Output the exact lines that start at the one containing "Click the year '2010' in the paragraph" and continue to the last line of the entries below; do not output pictures.

## DATA PROVIDED
------------------------------

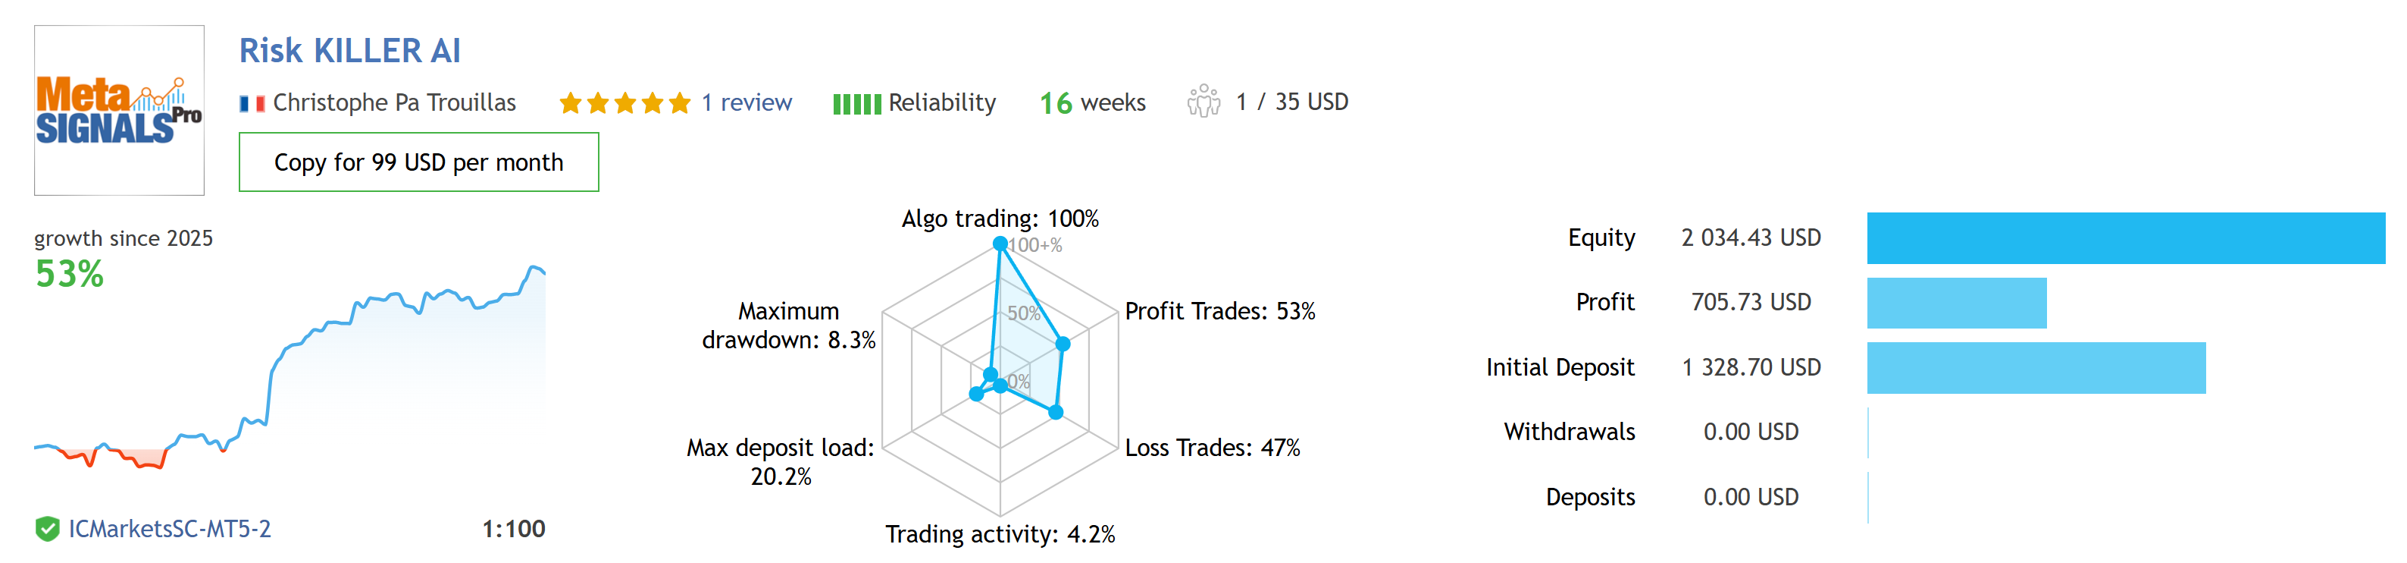Click the Profit Trades radar point

click(1062, 344)
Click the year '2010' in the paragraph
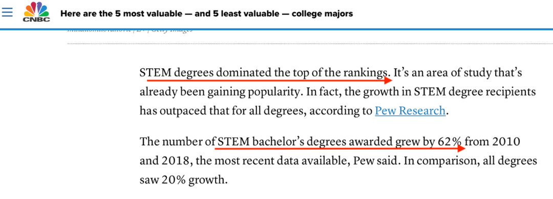This screenshot has width=553, height=199. click(x=506, y=142)
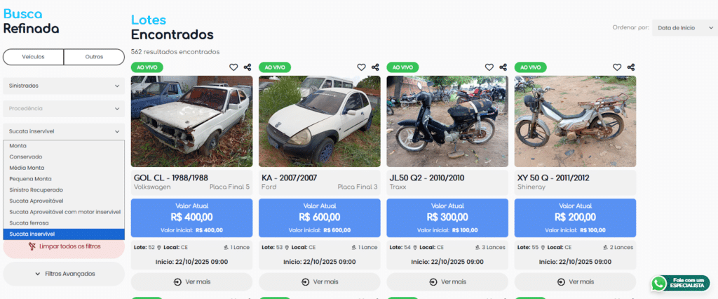
Task: Favorite the Ford KA lot
Action: point(361,67)
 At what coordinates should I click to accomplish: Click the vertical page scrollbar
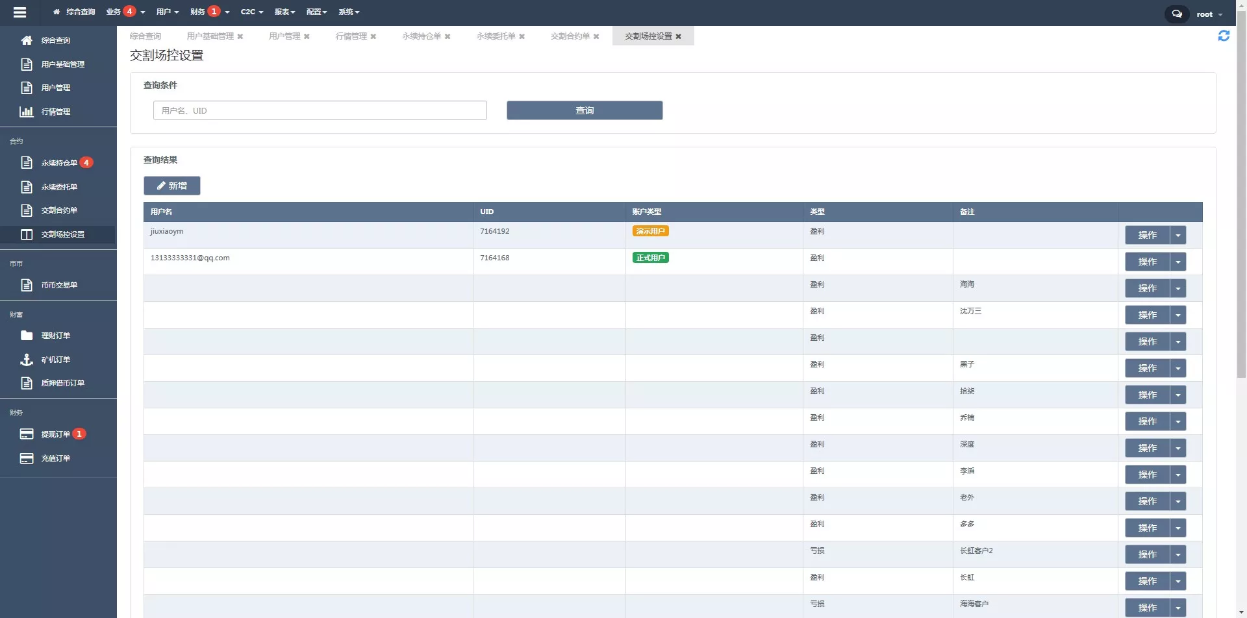1241,195
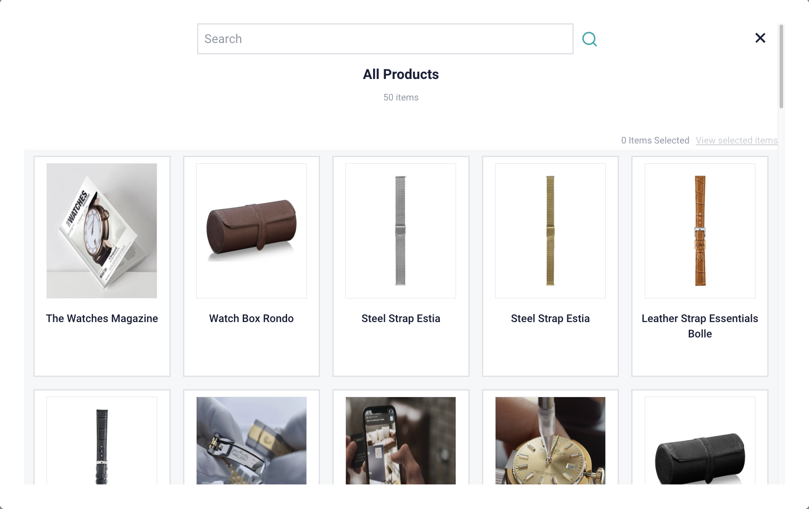Click the silver Steel Strap Estia title

[401, 319]
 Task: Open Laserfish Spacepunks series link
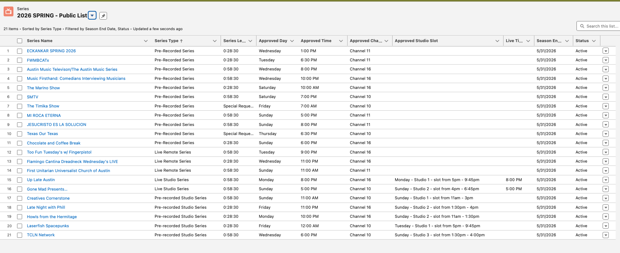coord(48,226)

------------------------------

## THE COMPLETED TASK
Click the year '2010' in the paragraph
This screenshot has width=553, height=199. click(x=506, y=142)
Task: Favorite the Ford KA lot
Action: point(361,67)
 At what coordinates should I click to accomplish: Click the vertical page scrollbar
1241,195
Click the silver Steel Strap Estia title

[401, 319]
 Task: Open Laserfish Spacepunks series link
coord(48,226)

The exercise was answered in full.